Written by Sophie Ibbotson and Max Lovell-Hoare
Called the ‘Garden of Joy’ and located on the eastern side of Dal Lake, Nishat Bagh is divided into four equal parts © J&K Tourism
It doesn’t matter if horticulture isn’t your thing: the Mughal Gardens are far more than collections of plants. Built in accordance with traditional Persian garden design, which in turn took its inspiration from the Islamic view of heaven, replete with flowing water, fruit trees and architectural follies, these were the pleasure gardens of the late medieval period.
Sensitively restored and lovingly tended by teams of gardeners, they show man’s desire and ability, now as when they were first made, to shape the wilderness, to tame aspects of nature to his will.
The ‘Garden of the Royal Spring’ (Cheshma Shahi Rd; open: 09.00–19.00; entrance fee Rs10/5 adult/child) was built in 1632 by Ali Mardan Khan, a noble at the court of Shah Jahan. Steep stone steps flanked with bright flowers lead visitors to the painted, Mughal archway that marks the entrance to the garden. Laid out in the traditional Persian style across three terraces, replete with watercourses that delight the local pigeon population as well as small children, and immaculately maintained, the planting is carefully thought out and complements the fountains, watercourses and other architectural features. Though substantially smaller than some of the other Mughal Gardens, Chashma Shahi is a beautiful, calm place and well worth taking time to visit, especially in the early evening.
Though they speak little English, the gardeners are happy to chat about their work and will eagerly identify the different plants for you if you don’t know quite what you’re looking at. They’ll also sell you a selection of ten different packets of seeds that they’ve collected from the garden (Rs100).
On the eastern shore of Dal Lake, with views back across the water, the ‘Garden of Joy’ (Nishat–Harwan Rd; open: 09.00–19.00; entrance fee Rs10/5 adult/child) is thought to have been commissioned by Asaf Khan, brother-in-law of the Mughal emperor Jahangir, in the early 1600s.

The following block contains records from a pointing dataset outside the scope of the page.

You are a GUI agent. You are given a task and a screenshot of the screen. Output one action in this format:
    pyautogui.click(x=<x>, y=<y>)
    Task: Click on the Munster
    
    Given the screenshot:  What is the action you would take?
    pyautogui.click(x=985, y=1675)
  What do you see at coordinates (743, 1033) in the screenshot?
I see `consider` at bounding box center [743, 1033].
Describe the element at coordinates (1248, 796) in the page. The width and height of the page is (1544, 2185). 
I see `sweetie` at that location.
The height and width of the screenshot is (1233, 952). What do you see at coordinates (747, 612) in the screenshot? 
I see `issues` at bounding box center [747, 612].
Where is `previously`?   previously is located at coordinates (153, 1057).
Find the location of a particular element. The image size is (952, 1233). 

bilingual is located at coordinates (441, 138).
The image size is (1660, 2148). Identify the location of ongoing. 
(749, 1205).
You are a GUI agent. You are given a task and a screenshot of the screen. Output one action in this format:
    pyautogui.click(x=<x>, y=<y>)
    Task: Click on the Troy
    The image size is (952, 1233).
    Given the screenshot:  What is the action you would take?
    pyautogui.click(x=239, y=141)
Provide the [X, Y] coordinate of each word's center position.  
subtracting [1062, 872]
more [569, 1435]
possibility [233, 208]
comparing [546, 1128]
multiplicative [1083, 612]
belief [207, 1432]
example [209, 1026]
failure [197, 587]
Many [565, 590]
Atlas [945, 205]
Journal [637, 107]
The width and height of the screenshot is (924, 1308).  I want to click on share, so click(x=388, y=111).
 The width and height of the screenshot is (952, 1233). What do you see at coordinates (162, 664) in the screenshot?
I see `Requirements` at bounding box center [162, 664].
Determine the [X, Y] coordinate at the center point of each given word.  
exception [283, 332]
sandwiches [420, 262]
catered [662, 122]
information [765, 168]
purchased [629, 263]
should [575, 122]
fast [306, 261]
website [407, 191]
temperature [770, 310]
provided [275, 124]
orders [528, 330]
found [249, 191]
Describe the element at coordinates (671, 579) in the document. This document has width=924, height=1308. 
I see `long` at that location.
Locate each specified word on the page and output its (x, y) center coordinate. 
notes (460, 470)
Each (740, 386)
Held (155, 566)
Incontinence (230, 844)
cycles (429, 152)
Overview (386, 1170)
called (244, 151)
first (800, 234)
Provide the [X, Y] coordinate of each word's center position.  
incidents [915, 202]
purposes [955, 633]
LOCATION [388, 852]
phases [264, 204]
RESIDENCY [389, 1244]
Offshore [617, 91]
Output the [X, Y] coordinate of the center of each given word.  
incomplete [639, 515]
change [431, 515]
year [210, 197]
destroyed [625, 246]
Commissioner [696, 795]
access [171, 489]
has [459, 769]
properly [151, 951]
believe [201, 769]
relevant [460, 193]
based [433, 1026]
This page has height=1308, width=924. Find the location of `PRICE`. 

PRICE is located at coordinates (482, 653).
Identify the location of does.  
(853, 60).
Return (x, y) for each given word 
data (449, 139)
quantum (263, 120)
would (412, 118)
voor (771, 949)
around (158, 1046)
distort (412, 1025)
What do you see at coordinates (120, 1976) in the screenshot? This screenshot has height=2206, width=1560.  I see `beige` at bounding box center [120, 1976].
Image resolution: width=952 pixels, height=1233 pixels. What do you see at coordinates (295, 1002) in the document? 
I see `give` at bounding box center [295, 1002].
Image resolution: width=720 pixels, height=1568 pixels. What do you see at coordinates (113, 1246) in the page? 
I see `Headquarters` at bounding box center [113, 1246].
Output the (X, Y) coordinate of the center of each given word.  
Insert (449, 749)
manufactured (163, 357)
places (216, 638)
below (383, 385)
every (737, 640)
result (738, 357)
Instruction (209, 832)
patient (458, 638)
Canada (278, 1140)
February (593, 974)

It is said that Jahangir’s son, Shah Jahan, visited the garden in 1633 and, having repeatedly stated how beautiful he found it, he expected it to be given it as a gift. When Asaf Khan demurred (he was, after all, rather fond of his garden himself), Shah Jahan ordered that the garden’s water supply, which came from his own Shalimar Garden, be cut off . A servant disobeyed the order, and the garden and its plants were saved.
Nishat Bagh is divided into four equal parts, with a water channel separating each section and leading one’s eye to the lake. Originally it had both public areas and a separate, private section for the women of the zenana (harem), although this is no longer the case today.
The garden has a total of 12 terraces, and it is remarkable how the water flow is manipulated to pass from one to the next: there are successions of pools, chutes, channels and numerous fountains. Equally of note is the wooden baradari (pavilion), the octagonal towers flanking what was the zenana garden, and the chadar, the manmade waterfalls carved from slabs of marble and sometimes elaborately engraved.
Up above the Chashma Shahi is the Pari Mahal, the ‘Fairy Palace’ (Chashma Shahi Rd; open: 09.00–19.00; entrance fee Rs10/5 adult/child). Founded by Dara Shikoh, the eldest son of Mughal emperor Shah Jahan, in 1635, the garden was originally watered by natural springs, though many of these have now run dry.
The garden was built across seven terraces, five of which survive, and they lead up to the central building with its numerous archways. Perhaps originally built as a Buddhist monastery, it was converted by Dara Shikoh into an observatory, as he was a keen and able astronomer.
The Pari Mahal is floodlit at night, and indeed the early evening is the best time to come here. The soft light is flattering to both the buildings and the plants, and there can be no more romantic place from which to watch the sun set across the lake.
The largest and most famous of the Mughal Gardens is Shalimar, ‘The Abode of Love’ (Nishat–Harwan Rd; open: Apr–Oct 08.00–20.30; Nov–Mar 09.00–19.00; entrance fee Rs10/5 adult/child). There has been a structure on the site since the 6th century, but it was Jahangir who built the first garden here in 1619. It was then extended in 1630 on the orders of Shah Jahan, ultimately covering an area of 12.4ha.
The garden is made up of four terraces, the water for which is supplied by a nearby tank and network of canals lined with chinar trees. The different terraces were originally for the use of the public, the emperor, and his zenana.
Though the planting is as exquisite as in any of the other Mughal Gardens, it is the buildings that set Shalimar apart. Just above the entrance gate is the Diwan-I Aam, the public audience hall where the emperor would sit atop his black marble throne to attend to daily affairs of state. Little save the foundations of the Diwan-I Khas (private audience hall) remains, but there are a number of other attractive pavilions, including the Black Pavilion, a marble structure in the zenana garden, and smaller buildings that would have been used as guardhouses, preventing unwanted visitors from accessing the zenana.